Choi et al. applied 124I to iron oxide NPs [67]. The magnetic radiolabeled NPs are intended to act as a dual-modality imaging agent for MRI/PET imaging of SLNs. Synthesized magnetic iron oxide NPs were highly monodispersed (σ < 5%) with a size of 15 nm. To facilitate the radioiodination, the surface of the NP was coated with serum albumin, of which the tyrosine groups offer the possibility of direct electrophilic iodination in the ortho-position. The hydrodynamic size of the albumin-coated particles was 32 nm. The radiolabeling was performed using [124I]NaI in presence of Iodo-Beads as oxidant. The 124I-labeled NPs were evaluated in Sprague-Dawley rats applying PET and MRI imaging with the focus on SLN detection. Using both modalities for functional and morphological information, a clear visualization of two brachial lymph nodes in rats was achieved. Furthermore, a dissection of the corresponding lymph node ducts in which the radiolabeled NPs were detected, confirmed the imaging results.

5. Conclusions

Radiolabeling approaches for NPs and polymers are essential tools in the development of potential drug delivery systems. In this regard, positron emitters are of special interest as they allow PET imaging. Furthermore, a radiolabeled analog of a drug delivery system for PET enables patient selection, therapy planning and monitoring by molecular imaging.

Several radiolabeling strategies with quite a variety of different PET isotopes have been developed and show very promising results. In principle, the very wide range of half-lives (see “Clock-Of-Nuclides”, Figure 2) allows tracking and detection of nanodimensional probes from the time point of administration to several days and even weeks p.i. Interestingly, several examples with short-lived isotopes (i.e., 18F, 68Ga and even 13N) demonstrate the fundamental importance of the initial few hours. Moreover, short-lived isotopes have been used in pre-targeting concepts, which offer a great flexibility regarding the time point of imaging.

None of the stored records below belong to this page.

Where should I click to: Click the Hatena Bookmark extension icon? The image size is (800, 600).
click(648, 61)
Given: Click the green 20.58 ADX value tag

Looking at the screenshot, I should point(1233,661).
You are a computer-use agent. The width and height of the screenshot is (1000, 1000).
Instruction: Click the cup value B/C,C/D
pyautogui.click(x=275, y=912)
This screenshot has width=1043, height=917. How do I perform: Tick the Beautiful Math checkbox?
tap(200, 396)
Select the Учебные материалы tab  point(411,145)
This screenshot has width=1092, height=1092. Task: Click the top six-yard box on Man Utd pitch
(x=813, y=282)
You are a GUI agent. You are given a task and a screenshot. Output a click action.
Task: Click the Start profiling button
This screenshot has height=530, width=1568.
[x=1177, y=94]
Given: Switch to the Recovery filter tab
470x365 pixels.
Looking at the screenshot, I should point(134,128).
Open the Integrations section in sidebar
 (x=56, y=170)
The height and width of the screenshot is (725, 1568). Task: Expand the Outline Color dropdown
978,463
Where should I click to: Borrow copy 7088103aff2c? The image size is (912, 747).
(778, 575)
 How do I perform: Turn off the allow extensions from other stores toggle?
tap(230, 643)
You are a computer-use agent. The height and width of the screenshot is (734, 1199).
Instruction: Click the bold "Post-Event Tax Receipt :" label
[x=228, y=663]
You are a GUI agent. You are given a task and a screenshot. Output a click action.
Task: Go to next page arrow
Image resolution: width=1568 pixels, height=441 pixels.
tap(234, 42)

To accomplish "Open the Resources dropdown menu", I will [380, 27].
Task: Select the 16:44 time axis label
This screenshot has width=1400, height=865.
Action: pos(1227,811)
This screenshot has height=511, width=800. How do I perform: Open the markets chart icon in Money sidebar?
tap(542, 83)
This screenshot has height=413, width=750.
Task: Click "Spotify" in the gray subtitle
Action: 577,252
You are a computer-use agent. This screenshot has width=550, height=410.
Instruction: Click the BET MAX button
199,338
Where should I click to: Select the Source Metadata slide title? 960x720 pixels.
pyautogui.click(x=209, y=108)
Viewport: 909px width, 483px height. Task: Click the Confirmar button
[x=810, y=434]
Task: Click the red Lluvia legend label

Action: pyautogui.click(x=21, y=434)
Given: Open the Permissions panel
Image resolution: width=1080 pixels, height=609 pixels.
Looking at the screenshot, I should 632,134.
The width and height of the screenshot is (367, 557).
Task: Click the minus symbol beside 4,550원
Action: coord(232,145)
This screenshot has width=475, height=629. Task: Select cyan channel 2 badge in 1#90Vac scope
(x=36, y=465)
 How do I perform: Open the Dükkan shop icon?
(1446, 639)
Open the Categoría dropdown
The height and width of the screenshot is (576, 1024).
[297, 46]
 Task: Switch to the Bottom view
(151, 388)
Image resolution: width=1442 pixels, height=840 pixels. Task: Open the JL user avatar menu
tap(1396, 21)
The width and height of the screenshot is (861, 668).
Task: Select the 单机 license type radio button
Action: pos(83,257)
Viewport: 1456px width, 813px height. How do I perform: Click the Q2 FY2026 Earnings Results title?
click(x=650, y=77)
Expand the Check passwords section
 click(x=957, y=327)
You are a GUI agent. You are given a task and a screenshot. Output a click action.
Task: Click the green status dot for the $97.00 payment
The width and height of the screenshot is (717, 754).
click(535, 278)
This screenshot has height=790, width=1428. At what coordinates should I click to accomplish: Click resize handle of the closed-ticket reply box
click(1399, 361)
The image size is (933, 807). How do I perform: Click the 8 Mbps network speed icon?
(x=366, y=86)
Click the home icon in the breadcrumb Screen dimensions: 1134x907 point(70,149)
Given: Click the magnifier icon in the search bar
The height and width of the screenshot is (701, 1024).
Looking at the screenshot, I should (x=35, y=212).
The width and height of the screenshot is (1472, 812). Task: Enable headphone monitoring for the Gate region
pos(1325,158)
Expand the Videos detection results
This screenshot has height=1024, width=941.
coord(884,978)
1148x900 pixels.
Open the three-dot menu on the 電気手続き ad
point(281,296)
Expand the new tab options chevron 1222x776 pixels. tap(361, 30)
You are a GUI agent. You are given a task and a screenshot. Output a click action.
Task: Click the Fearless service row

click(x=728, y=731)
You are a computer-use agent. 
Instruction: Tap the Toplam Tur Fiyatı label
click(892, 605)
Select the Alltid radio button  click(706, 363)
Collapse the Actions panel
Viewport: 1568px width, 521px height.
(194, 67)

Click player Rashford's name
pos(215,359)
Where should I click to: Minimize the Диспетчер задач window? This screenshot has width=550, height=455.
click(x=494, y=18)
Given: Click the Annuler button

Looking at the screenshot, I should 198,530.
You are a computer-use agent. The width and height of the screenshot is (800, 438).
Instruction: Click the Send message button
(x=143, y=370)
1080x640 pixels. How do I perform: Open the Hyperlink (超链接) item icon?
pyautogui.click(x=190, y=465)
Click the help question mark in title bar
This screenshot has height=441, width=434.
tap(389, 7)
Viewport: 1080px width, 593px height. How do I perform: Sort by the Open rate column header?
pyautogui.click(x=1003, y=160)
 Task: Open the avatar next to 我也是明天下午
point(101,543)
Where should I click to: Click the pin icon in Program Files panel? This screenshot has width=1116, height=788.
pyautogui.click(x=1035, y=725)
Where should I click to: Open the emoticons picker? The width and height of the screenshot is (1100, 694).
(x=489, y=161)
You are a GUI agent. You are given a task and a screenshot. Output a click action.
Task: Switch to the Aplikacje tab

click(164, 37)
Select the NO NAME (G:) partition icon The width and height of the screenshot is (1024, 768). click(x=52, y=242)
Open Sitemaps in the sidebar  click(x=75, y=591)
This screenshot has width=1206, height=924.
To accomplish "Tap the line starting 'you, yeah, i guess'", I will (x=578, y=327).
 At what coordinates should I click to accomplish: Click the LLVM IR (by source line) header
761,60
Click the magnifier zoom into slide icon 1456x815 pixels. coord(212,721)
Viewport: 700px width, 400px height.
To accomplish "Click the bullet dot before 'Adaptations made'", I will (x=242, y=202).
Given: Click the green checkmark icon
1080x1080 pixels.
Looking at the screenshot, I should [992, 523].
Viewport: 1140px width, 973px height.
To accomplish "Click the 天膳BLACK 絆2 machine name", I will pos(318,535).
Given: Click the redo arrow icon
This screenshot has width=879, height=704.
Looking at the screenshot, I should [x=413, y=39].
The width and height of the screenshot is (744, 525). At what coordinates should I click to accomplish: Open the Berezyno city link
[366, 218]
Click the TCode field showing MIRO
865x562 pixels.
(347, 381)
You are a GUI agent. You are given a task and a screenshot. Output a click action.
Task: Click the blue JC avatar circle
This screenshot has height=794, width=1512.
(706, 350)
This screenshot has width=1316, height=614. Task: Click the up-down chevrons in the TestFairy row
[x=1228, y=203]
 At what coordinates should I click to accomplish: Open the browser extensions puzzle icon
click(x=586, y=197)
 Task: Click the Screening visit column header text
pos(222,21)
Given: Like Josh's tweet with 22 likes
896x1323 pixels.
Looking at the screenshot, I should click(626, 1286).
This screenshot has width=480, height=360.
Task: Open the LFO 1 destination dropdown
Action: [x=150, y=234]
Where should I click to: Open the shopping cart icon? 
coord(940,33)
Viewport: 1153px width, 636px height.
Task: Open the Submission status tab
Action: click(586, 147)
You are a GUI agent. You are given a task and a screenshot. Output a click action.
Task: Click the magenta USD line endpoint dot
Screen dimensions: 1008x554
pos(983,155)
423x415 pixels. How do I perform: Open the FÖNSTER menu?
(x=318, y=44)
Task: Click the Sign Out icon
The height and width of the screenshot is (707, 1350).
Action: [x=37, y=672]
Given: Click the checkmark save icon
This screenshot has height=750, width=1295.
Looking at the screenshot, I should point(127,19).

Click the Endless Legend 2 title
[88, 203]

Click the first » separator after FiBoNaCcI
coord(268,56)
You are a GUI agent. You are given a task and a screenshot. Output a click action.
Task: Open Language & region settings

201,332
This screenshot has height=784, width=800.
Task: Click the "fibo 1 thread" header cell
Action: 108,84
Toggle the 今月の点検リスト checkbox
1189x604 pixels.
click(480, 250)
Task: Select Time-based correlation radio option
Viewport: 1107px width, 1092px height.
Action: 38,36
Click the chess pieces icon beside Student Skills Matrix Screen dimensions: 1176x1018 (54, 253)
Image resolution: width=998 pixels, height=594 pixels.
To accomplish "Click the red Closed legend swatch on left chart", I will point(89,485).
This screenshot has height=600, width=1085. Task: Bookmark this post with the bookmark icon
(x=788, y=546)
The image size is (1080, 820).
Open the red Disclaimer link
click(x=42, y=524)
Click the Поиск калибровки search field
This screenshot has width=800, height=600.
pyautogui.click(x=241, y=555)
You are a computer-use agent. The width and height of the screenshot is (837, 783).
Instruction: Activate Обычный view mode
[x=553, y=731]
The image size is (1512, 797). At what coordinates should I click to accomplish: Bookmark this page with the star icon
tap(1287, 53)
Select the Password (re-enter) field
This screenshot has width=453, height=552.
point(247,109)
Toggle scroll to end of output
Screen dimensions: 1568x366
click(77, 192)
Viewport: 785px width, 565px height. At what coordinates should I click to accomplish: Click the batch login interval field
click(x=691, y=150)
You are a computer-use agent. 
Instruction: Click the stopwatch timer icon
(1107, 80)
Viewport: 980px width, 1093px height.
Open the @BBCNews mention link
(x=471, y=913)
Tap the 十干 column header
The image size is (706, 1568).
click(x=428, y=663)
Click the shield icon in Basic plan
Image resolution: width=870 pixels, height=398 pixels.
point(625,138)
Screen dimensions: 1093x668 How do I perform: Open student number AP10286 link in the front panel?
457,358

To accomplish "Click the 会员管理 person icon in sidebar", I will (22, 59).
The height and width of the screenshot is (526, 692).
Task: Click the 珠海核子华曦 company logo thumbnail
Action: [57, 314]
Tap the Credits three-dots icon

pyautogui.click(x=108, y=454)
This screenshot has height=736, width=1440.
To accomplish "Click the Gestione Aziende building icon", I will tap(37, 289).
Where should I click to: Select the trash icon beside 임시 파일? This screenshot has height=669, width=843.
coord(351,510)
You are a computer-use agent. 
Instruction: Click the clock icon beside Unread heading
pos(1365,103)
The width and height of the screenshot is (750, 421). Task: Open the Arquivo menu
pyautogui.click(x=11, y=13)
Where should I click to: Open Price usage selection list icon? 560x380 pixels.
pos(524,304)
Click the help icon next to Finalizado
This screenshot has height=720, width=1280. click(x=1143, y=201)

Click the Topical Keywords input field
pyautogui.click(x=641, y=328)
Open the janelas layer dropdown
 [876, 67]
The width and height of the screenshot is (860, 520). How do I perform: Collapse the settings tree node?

However, there are quite a number of problems one has to deal with during the evaluation of nanoparticular and polymeric systems for PET imaging. It starts with the synthesis of the structures and the decision of what labeling approach should be investigated or is suitable for the biological question asked (half-life; biological target). Subsequently, the radiosynthesis comes to the fore, meaning how to get the NPs or polymers labeled (direct labeling, prosthetic group labeling or in situ generation of the radionuclide) in sufficient RCYs and in the right formulation, like volume activity and/or purification. If all the physicochemical properties can be fulfilled, the in vitro and in vivo testing begins. In vitro tests of some QDs showed an increased toxicity, which could be decreased by using the known concept of PEGylation. It has also been shown that coating NPs with biocompatible/biodegradable structures has a positive effect on the in vitro/in vivo behavior. If the toxicity of the NPs and polymers could be excluded micro-PET studies were conducted.

The next step is the use of the radiolabeling and PET imaging platform for systematic optimization of NPs and polymers towards specific applications. A major aspect, which repeats throughout all in vivo evaluations of NPs or polymeric structures, is their accumulation in either the liver/spleen (large sizes) or the kidneys (small sizes). Noticeable is that not only the size of the particles matters, rather its architecture, which significantly determines the biodistribution. However, as long as new nanomaterials for potential drug delivery systems are developed, there is still a demand for new methods and strategies in radiolabeling of NPs and polymers to provide a suitable (dual)system for the asked biological question. Further research in this exciting field can be expected, ideally with a NP or polymer which accumulates specifically at target sites and can be tracked in vivo, and/or can transport a therapeutic agent.